Among the lines of the entries below, count those containing the word "title" and answer with the number only.

----

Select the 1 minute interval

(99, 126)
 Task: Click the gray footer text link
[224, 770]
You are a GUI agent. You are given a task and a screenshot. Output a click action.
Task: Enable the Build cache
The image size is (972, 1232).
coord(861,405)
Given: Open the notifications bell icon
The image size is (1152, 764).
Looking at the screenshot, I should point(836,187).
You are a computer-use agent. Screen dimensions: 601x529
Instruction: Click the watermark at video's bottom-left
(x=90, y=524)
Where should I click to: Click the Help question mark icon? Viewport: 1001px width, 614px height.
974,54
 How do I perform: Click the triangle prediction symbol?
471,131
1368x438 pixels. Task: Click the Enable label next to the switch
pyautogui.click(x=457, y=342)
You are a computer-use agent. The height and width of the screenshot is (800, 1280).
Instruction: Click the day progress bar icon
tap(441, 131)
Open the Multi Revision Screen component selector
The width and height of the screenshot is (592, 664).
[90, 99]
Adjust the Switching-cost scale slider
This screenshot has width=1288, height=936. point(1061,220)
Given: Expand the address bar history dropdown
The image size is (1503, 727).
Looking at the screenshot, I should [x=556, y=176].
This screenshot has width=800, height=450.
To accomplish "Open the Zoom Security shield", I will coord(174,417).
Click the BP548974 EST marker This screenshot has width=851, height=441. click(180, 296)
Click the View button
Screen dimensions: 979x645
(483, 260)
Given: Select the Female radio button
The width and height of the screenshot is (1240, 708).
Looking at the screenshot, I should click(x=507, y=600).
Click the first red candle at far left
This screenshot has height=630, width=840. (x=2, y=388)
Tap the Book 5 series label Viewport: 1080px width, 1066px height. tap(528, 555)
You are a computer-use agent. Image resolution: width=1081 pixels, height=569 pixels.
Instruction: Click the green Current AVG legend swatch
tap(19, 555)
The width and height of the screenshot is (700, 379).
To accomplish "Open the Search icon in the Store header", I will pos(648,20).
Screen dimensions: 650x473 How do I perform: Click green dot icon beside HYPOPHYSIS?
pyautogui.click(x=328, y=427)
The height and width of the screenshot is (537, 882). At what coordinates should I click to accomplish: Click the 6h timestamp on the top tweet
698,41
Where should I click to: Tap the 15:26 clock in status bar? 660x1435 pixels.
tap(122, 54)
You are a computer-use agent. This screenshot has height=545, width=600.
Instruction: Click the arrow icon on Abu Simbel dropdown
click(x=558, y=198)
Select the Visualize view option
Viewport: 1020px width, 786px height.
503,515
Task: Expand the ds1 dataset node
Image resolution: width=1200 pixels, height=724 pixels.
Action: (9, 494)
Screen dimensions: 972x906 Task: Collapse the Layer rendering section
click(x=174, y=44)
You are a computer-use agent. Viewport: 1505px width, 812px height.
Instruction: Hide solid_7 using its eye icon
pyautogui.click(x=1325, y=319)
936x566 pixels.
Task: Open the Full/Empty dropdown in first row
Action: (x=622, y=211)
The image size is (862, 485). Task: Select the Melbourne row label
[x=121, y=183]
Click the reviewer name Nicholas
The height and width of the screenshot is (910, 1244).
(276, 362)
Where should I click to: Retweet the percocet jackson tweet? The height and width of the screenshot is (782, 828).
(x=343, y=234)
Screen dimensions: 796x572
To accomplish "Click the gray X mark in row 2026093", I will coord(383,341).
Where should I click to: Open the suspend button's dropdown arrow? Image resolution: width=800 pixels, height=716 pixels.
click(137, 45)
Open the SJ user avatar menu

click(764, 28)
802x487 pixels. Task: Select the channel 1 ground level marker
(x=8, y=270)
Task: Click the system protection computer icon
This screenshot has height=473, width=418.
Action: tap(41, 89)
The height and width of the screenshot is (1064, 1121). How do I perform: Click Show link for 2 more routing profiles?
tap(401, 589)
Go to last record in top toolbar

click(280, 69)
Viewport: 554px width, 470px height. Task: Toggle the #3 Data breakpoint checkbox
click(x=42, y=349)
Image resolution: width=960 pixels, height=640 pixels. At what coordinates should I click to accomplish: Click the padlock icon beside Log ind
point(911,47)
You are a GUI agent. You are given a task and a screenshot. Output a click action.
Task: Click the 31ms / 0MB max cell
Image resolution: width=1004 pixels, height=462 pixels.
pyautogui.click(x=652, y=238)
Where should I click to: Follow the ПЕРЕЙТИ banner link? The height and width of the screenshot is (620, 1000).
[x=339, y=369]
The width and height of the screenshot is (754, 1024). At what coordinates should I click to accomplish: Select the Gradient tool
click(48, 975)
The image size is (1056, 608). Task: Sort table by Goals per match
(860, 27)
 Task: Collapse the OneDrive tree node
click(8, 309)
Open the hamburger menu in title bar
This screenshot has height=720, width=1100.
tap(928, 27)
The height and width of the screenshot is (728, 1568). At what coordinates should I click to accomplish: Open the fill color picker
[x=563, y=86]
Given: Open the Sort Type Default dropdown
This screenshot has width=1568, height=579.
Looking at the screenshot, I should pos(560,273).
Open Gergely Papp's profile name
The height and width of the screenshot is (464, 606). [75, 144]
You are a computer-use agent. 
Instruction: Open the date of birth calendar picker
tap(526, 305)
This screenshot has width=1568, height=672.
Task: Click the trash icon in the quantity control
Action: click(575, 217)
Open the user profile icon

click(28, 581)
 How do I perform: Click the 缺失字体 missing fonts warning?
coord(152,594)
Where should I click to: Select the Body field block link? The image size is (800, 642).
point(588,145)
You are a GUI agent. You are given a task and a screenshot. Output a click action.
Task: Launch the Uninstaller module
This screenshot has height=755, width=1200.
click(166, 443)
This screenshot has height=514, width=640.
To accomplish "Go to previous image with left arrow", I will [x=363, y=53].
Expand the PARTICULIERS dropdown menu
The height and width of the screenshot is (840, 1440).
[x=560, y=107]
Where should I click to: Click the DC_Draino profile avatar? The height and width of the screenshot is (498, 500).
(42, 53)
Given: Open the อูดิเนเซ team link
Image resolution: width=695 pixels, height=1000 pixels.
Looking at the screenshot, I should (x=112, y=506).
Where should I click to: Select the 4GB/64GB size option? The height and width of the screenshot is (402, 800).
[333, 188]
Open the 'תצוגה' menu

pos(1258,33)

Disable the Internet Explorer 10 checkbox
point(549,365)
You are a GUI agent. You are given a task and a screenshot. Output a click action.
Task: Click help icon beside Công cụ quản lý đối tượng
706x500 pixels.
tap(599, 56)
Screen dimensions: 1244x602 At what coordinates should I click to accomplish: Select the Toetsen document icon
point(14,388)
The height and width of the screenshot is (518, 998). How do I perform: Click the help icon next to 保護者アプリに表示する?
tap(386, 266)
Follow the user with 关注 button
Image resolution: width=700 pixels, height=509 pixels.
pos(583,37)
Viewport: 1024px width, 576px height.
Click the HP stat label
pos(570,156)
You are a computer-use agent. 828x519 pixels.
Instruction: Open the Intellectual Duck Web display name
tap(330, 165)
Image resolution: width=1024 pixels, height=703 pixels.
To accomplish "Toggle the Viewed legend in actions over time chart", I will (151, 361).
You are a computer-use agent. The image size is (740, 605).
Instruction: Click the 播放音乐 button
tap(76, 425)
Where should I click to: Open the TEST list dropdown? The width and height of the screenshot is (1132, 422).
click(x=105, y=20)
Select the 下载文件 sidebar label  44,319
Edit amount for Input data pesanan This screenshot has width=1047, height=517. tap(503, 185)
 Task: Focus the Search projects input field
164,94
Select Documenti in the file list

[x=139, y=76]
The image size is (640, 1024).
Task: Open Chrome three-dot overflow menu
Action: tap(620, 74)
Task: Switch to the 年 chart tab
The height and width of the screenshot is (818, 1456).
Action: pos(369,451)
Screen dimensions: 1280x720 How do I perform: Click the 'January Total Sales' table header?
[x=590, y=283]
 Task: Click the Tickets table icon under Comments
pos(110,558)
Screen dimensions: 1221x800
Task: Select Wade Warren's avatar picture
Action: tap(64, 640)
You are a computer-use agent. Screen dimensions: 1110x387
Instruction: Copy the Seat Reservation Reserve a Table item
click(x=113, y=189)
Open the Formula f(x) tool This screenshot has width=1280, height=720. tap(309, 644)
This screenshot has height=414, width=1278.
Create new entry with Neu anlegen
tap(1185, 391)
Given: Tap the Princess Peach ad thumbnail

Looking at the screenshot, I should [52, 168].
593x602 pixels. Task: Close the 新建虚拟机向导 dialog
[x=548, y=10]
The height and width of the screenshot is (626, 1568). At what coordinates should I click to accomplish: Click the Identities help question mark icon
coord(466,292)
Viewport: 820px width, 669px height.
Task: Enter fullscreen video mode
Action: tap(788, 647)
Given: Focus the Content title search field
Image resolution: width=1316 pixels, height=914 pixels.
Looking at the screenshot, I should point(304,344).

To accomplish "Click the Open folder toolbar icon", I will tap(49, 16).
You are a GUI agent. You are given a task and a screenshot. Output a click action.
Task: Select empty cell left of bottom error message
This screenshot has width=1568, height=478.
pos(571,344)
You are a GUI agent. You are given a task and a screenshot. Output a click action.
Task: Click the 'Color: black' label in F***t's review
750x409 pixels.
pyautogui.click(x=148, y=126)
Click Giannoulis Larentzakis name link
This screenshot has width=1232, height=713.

----

RESULT BELOW —
2